Do people think it will be up to the job, if not I can put some stiles on the side?


----------



## LBCarpentry (29 Oct 2020)

As long as the boards are planed straight it will be fine. Naturally if you made a FRAMED L&B door then of course it will be sturdier. But for a garden gate it will be fine

With anything like that I always use the next stock up and finish 25mm these days. Got sick of trying to plane up long lengths of thinner boards. And presumably, like you, am forced to finish below what I intended.

Louis


----------



## Doug71 (29 Oct 2020)

There are actually 2 gates, I managed to finish half the boards 21.5 mm so they will do the back gate in a normal ledged and braced style. 

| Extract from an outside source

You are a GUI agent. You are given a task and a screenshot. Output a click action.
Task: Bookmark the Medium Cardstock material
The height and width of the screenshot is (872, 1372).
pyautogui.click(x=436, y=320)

Original plan was to make both gates this way but the front gate was originally a bit of a hybrid design anyway, it was ledged and braced with a 2.5" deep curved top but with stiles on the side. The stiles were rebated out to take the boarding but I might just make it a flat frame and board right over the outside. Will probably make boarding 18mm thick, frame probably 40mm thick, sounds odd but when I have sketched it (quickly) I think it looks ok or anyone got any better ideas?


----------



## LBCarpentry (30 Oct 2020)

Uuummm
your describing a frame ledged and braced (FLB) door like I said.

What your suggesting is doing a combo of the two, which is pointless. All or nothing I’m afraid.

What have you actually quoted the client for?? Surely you have to stick to that?


----------



## LBCarpentry (30 Oct 2020)

The only way I would suggest to beef up a L&B door is to have four Ledges instead of 3


----------